* **What you should do**
Reproduce all the data, character for character.

* **Task input**
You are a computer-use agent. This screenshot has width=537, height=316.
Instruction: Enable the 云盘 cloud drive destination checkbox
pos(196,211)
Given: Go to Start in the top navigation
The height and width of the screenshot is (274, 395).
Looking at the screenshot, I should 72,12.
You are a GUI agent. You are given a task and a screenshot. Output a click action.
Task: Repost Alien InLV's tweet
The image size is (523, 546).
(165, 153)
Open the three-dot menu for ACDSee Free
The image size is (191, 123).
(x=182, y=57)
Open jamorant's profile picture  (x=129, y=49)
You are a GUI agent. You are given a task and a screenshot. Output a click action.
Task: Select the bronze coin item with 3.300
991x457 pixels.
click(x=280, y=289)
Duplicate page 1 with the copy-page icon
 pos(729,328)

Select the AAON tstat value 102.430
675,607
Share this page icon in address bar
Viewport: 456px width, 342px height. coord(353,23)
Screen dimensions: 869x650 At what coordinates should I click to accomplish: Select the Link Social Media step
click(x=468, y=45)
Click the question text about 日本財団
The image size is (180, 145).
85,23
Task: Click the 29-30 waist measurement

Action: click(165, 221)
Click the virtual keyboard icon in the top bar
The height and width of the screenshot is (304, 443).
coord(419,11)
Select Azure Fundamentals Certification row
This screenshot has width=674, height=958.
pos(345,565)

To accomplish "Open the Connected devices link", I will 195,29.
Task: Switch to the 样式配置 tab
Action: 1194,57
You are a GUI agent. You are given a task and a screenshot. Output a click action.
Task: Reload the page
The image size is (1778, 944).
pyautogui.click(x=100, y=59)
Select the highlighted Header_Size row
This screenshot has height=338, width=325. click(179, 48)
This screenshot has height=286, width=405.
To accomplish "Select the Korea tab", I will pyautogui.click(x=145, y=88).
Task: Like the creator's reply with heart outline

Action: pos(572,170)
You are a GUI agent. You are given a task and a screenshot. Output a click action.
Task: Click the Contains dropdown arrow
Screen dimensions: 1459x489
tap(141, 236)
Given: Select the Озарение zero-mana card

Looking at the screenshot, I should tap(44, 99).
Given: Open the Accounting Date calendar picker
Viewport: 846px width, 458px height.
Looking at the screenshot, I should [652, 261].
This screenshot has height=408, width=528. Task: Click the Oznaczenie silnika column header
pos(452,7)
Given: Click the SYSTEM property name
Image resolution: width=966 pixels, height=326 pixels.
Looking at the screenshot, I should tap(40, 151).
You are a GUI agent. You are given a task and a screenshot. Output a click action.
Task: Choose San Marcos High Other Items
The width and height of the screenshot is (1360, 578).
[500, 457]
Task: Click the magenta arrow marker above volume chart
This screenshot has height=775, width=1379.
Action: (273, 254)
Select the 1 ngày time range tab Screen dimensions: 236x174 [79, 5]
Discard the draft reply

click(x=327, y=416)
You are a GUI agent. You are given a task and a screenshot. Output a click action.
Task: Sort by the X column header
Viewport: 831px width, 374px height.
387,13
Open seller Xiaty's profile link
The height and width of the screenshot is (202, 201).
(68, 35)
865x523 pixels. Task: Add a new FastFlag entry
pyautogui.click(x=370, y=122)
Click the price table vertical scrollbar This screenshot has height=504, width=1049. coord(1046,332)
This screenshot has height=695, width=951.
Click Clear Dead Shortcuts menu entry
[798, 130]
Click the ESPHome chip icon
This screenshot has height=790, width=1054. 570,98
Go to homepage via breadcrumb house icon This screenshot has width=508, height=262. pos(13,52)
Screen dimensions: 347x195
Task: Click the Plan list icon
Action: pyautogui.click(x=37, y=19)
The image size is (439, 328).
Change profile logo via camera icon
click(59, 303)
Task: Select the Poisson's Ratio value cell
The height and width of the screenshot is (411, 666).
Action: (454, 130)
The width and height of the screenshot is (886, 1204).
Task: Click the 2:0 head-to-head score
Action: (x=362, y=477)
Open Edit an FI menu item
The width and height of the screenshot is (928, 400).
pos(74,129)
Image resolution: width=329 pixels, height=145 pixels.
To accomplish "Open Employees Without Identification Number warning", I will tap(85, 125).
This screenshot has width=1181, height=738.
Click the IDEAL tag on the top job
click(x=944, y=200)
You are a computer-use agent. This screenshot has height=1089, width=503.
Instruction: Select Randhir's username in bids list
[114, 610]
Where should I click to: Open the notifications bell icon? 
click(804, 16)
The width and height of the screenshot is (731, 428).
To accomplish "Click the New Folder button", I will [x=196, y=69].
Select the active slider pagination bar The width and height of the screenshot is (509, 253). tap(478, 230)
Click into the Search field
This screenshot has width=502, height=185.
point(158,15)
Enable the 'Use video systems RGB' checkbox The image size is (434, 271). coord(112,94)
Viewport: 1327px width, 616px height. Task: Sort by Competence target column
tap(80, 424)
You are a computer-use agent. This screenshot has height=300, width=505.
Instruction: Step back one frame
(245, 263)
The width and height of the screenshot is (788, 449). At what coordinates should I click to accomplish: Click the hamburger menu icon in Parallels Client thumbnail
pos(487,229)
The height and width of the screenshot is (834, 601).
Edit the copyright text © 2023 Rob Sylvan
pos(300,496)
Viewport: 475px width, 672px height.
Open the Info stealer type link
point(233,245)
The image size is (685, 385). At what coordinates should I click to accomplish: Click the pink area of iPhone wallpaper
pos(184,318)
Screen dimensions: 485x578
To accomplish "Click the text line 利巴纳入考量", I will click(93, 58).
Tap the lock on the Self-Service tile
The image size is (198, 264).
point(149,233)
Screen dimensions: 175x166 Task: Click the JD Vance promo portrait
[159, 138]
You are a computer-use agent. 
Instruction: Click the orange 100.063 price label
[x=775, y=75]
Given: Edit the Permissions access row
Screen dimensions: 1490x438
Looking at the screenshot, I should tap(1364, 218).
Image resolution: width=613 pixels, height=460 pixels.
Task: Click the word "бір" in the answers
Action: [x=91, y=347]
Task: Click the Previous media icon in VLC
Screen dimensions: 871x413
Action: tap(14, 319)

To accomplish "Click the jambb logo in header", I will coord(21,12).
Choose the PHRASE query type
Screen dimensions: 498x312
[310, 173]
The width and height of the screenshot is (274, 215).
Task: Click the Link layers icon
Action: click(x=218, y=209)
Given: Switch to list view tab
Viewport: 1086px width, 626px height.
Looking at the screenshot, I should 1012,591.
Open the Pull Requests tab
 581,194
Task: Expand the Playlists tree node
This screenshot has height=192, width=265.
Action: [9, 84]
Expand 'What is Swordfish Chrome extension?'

* **Answer to this task**
You are a computer-use agent. This screenshot has width=537, height=316.
Instruction: Enable the 云盘 cloud drive destination checkbox
pos(196,211)
Given: Go to Start in the top navigation
The height and width of the screenshot is (274, 395).
Looking at the screenshot, I should 72,12.
You are a GUI agent. You are given a task and a screenshot. Output a click action.
Task: Repost Alien InLV's tweet
The image size is (523, 546).
(165, 153)
Open the three-dot menu for ACDSee Free
The image size is (191, 123).
(x=182, y=57)
Open jamorant's profile picture  (x=129, y=49)
You are a GUI agent. You are given a task and a screenshot. Output a click action.
Task: Select the bronze coin item with 3.300
991x457 pixels.
click(x=280, y=289)
Duplicate page 1 with the copy-page icon
 pos(729,328)

Select the AAON tstat value 102.430
675,607
Share this page icon in address bar
Viewport: 456px width, 342px height. coord(353,23)
Screen dimensions: 869x650 At what coordinates should I click to accomplish: Select the Link Social Media step
click(x=468, y=45)
Click the question text about 日本財団
The image size is (180, 145).
85,23
Task: Click the 29-30 waist measurement

Action: click(165, 221)
Click the virtual keyboard icon in the top bar
The height and width of the screenshot is (304, 443).
coord(419,11)
Select Azure Fundamentals Certification row
This screenshot has width=674, height=958.
pos(345,565)

To accomplish "Open the Connected devices link", I will 195,29.
Task: Switch to the 样式配置 tab
Action: 1194,57
You are a GUI agent. You are given a task and a screenshot. Output a click action.
Task: Reload the page
The image size is (1778, 944).
pyautogui.click(x=100, y=59)
Select the highlighted Header_Size row
This screenshot has height=338, width=325. click(179, 48)
This screenshot has height=286, width=405.
To accomplish "Select the Korea tab", I will pyautogui.click(x=145, y=88).
Task: Like the creator's reply with heart outline

Action: pos(572,170)
You are a GUI agent. You are given a task and a screenshot. Output a click action.
Task: Click the Contains dropdown arrow
Screen dimensions: 1459x489
tap(141, 236)
Given: Select the Озарение zero-mana card

Looking at the screenshot, I should tap(44, 99).
Given: Open the Accounting Date calendar picker
Viewport: 846px width, 458px height.
Looking at the screenshot, I should [652, 261].
This screenshot has height=408, width=528. Task: Click the Oznaczenie silnika column header
pos(452,7)
Given: Click the SYSTEM property name
Image resolution: width=966 pixels, height=326 pixels.
Looking at the screenshot, I should tap(40, 151).
You are a GUI agent. You are given a task and a screenshot. Output a click action.
Task: Choose San Marcos High Other Items
The width and height of the screenshot is (1360, 578).
[500, 457]
Task: Click the magenta arrow marker above volume chart
This screenshot has height=775, width=1379.
Action: (273, 254)
Select the 1 ngày time range tab Screen dimensions: 236x174 [79, 5]
Discard the draft reply

click(x=327, y=416)
You are a GUI agent. You are given a task and a screenshot. Output a click action.
Task: Sort by the X column header
Viewport: 831px width, 374px height.
387,13
Open seller Xiaty's profile link
The height and width of the screenshot is (202, 201).
(68, 35)
865x523 pixels. Task: Add a new FastFlag entry
pyautogui.click(x=370, y=122)
Click the price table vertical scrollbar This screenshot has height=504, width=1049. coord(1046,332)
This screenshot has height=695, width=951.
Click Clear Dead Shortcuts menu entry
[798, 130]
Click the ESPHome chip icon
This screenshot has height=790, width=1054. 570,98
Go to homepage via breadcrumb house icon This screenshot has width=508, height=262. pos(13,52)
Screen dimensions: 347x195
Task: Click the Plan list icon
Action: pyautogui.click(x=37, y=19)
The image size is (439, 328).
Change profile logo via camera icon
click(59, 303)
Task: Select the Poisson's Ratio value cell
The height and width of the screenshot is (411, 666).
Action: (454, 130)
The width and height of the screenshot is (886, 1204).
Task: Click the 2:0 head-to-head score
Action: (x=362, y=477)
Open Edit an FI menu item
The width and height of the screenshot is (928, 400).
pos(74,129)
Image resolution: width=329 pixels, height=145 pixels.
To accomplish "Open Employees Without Identification Number warning", I will tap(85, 125).
This screenshot has width=1181, height=738.
Click the IDEAL tag on the top job
click(x=944, y=200)
You are a computer-use agent. This screenshot has height=1089, width=503.
Instruction: Select Randhir's username in bids list
[114, 610]
Where should I click to: Open the notifications bell icon? 
click(804, 16)
The width and height of the screenshot is (731, 428).
To accomplish "Click the New Folder button", I will [x=196, y=69].
Select the active slider pagination bar The width and height of the screenshot is (509, 253). tap(478, 230)
Click into the Search field
This screenshot has width=502, height=185.
point(158,15)
Enable the 'Use video systems RGB' checkbox The image size is (434, 271). coord(112,94)
Viewport: 1327px width, 616px height. Task: Sort by Competence target column
tap(80, 424)
You are a computer-use agent. This screenshot has height=300, width=505.
Instruction: Step back one frame
(245, 263)
The width and height of the screenshot is (788, 449). At what coordinates should I click to accomplish: Click the hamburger menu icon in Parallels Client thumbnail
pos(487,229)
The height and width of the screenshot is (834, 601).
Edit the copyright text © 2023 Rob Sylvan
pos(300,496)
Viewport: 475px width, 672px height.
Open the Info stealer type link
point(233,245)
The image size is (685, 385). At what coordinates should I click to accomplish: Click the pink area of iPhone wallpaper
pos(184,318)
Screen dimensions: 485x578
To accomplish "Click the text line 利巴纳入考量", I will click(93, 58).
Tap the lock on the Self-Service tile
The image size is (198, 264).
point(149,233)
Screen dimensions: 175x166 Task: Click the JD Vance promo portrait
[159, 138]
You are a computer-use agent. 
Instruction: Click the orange 100.063 price label
[x=775, y=75]
Given: Edit the Permissions access row
Screen dimensions: 1490x438
Looking at the screenshot, I should tap(1364, 218).
Image resolution: width=613 pixels, height=460 pixels.
Task: Click the word "бір" in the answers
Action: [x=91, y=347]
Task: Click the Previous media icon in VLC
Screen dimensions: 871x413
Action: tap(14, 319)

To accomplish "Click the jambb logo in header", I will coord(21,12).
Choose the PHRASE query type
Screen dimensions: 498x312
[310, 173]
The width and height of the screenshot is (274, 215).
Task: Click the Link layers icon
Action: click(x=218, y=209)
Given: Switch to list view tab
Viewport: 1086px width, 626px height.
Looking at the screenshot, I should 1012,591.
Open the Pull Requests tab
 581,194
Task: Expand the Playlists tree node
This screenshot has height=192, width=265.
Action: [9, 84]
Expand 'What is Swordfish Chrome extension?'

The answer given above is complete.